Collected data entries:
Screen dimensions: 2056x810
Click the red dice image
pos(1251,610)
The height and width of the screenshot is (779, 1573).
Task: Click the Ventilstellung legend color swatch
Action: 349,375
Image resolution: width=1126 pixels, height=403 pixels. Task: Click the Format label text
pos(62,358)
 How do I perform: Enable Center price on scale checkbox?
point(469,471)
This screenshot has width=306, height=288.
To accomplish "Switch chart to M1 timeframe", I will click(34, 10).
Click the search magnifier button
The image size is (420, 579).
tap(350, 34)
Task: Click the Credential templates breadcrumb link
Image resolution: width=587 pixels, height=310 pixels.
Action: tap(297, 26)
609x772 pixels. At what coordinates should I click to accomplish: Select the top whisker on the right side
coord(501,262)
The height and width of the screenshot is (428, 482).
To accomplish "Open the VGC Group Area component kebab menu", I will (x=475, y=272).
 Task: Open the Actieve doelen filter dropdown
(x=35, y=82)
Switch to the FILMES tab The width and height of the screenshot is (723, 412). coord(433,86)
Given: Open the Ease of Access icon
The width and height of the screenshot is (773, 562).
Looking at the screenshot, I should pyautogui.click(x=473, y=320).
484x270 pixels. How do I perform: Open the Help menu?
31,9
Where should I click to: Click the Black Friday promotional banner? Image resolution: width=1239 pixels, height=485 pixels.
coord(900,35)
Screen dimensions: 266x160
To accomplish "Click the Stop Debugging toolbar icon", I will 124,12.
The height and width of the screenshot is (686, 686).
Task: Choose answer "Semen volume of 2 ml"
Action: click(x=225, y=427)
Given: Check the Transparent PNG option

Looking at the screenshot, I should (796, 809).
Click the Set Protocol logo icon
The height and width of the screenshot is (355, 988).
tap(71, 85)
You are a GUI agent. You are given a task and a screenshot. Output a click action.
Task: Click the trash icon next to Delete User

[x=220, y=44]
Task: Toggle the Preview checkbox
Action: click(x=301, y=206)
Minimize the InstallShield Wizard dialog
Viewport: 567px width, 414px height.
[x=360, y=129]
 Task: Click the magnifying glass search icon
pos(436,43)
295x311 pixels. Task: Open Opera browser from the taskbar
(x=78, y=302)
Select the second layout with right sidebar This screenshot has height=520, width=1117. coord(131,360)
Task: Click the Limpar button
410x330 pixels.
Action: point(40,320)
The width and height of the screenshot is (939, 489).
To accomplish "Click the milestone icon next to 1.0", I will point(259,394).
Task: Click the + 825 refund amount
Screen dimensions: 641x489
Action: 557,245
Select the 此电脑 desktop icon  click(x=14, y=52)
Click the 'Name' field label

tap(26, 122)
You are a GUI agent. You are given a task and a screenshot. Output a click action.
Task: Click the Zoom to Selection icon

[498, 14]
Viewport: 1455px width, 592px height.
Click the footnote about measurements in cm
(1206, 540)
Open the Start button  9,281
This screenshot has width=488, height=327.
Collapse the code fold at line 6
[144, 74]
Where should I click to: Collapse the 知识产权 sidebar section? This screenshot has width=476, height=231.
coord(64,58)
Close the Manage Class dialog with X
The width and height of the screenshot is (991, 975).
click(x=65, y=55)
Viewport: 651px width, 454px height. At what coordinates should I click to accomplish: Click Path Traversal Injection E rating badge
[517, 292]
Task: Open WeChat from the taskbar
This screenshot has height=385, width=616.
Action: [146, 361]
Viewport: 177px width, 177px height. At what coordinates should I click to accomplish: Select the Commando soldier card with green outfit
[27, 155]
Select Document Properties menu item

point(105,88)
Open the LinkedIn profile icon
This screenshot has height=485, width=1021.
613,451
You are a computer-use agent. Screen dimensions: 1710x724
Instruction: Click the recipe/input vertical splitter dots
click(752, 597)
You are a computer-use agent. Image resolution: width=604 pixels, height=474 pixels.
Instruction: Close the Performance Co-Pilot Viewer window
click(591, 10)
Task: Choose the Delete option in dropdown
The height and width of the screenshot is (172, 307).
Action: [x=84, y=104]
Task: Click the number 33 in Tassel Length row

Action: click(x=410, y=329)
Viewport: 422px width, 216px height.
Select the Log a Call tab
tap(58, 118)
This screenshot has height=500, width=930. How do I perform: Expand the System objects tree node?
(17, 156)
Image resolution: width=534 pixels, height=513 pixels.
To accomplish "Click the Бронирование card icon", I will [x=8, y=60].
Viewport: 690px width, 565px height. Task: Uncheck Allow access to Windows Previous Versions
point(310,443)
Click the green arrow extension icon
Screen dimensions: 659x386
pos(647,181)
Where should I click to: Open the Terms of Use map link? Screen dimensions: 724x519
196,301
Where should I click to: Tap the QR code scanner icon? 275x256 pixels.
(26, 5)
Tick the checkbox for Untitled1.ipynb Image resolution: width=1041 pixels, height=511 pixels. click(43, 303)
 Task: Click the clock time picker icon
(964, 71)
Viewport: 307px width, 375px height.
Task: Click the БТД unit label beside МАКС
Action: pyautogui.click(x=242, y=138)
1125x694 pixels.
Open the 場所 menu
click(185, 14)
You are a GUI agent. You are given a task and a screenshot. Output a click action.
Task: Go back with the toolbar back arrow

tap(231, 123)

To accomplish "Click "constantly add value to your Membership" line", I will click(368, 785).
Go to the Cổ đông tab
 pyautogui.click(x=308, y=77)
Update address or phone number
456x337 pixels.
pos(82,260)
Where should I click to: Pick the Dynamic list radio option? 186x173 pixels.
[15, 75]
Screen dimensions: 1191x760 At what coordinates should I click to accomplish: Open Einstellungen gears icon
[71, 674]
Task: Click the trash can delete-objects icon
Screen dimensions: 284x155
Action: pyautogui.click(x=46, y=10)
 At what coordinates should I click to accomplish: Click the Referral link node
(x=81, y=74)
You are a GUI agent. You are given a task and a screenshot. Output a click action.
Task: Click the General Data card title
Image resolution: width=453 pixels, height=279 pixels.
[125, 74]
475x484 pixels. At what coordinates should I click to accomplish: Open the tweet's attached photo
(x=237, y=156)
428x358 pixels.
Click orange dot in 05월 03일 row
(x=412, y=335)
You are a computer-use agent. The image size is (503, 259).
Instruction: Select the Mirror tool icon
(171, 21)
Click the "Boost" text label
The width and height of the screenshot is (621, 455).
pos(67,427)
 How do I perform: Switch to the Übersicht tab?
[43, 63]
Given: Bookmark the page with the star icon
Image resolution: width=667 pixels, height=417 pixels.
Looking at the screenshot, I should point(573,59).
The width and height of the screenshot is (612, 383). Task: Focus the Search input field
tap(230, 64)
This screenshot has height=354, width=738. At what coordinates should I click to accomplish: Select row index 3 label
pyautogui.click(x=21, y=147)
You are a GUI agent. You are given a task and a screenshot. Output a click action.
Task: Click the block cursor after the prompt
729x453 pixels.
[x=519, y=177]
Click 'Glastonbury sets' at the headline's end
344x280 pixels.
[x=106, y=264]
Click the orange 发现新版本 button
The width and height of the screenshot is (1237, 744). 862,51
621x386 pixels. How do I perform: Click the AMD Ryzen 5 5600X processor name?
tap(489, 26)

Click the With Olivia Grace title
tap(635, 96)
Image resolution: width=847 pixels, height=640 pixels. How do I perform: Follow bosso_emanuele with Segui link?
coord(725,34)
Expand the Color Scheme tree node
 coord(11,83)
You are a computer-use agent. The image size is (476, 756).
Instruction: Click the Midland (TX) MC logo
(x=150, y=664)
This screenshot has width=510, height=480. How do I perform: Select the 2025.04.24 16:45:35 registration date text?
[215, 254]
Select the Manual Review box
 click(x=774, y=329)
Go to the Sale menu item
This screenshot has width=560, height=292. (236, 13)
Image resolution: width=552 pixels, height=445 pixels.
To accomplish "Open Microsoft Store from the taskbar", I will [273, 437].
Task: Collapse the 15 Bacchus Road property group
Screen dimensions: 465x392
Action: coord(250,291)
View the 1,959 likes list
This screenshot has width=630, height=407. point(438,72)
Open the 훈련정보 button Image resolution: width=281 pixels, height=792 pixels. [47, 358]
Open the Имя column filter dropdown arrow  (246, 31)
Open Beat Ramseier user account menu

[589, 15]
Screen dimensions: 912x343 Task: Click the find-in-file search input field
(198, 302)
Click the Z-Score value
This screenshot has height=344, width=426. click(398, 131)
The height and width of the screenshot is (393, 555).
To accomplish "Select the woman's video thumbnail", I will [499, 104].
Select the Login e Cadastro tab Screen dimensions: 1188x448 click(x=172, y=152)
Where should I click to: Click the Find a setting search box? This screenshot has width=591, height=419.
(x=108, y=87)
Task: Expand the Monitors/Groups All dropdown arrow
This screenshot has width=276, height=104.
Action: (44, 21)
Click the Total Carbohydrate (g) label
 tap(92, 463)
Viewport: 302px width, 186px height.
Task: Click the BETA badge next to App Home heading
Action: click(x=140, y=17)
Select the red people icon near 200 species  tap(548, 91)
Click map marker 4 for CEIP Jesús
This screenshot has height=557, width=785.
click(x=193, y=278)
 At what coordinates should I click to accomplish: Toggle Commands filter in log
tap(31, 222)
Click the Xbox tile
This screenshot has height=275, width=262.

■ **PROBLEM REQUIREMENTS**
The required output is every line above from the one with "This screenshot has height=354, width=738." down to the one with "Select the Login", restated word for word, ends included.

■ **RESPONSE TO THE TASK**
This screenshot has height=354, width=738. At what coordinates should I click to accomplish: Select row index 3 label
pyautogui.click(x=21, y=147)
You are a GUI agent. You are given a task and a screenshot. Output a click action.
Task: Click the block cursor after the prompt
729x453 pixels.
[x=519, y=177]
Click 'Glastonbury sets' at the headline's end
344x280 pixels.
[x=106, y=264]
Click the orange 发现新版本 button
The width and height of the screenshot is (1237, 744). 862,51
621x386 pixels. How do I perform: Click the AMD Ryzen 5 5600X processor name?
tap(489, 26)

Click the With Olivia Grace title
tap(635, 96)
Image resolution: width=847 pixels, height=640 pixels. How do I perform: Follow bosso_emanuele with Segui link?
coord(725,34)
Expand the Color Scheme tree node
 coord(11,83)
You are a computer-use agent. The image size is (476, 756).
Instruction: Click the Midland (TX) MC logo
(x=150, y=664)
This screenshot has width=510, height=480. How do I perform: Select the 2025.04.24 16:45:35 registration date text?
[215, 254]
Select the Manual Review box
 click(x=774, y=329)
Go to the Sale menu item
This screenshot has width=560, height=292. (236, 13)
Image resolution: width=552 pixels, height=445 pixels.
To accomplish "Open Microsoft Store from the taskbar", I will [273, 437].
Task: Collapse the 15 Bacchus Road property group
Screen dimensions: 465x392
Action: coord(250,291)
View the 1,959 likes list
This screenshot has width=630, height=407. point(438,72)
Open the 훈련정보 button Image resolution: width=281 pixels, height=792 pixels. [47, 358]
Open the Имя column filter dropdown arrow  (246, 31)
Open Beat Ramseier user account menu

[589, 15]
Screen dimensions: 912x343 Task: Click the find-in-file search input field
(198, 302)
Click the Z-Score value
This screenshot has height=344, width=426. click(398, 131)
The height and width of the screenshot is (393, 555).
To accomplish "Select the woman's video thumbnail", I will [499, 104].
Select the Login e Cadastro tab Screen dimensions: 1188x448 click(x=172, y=152)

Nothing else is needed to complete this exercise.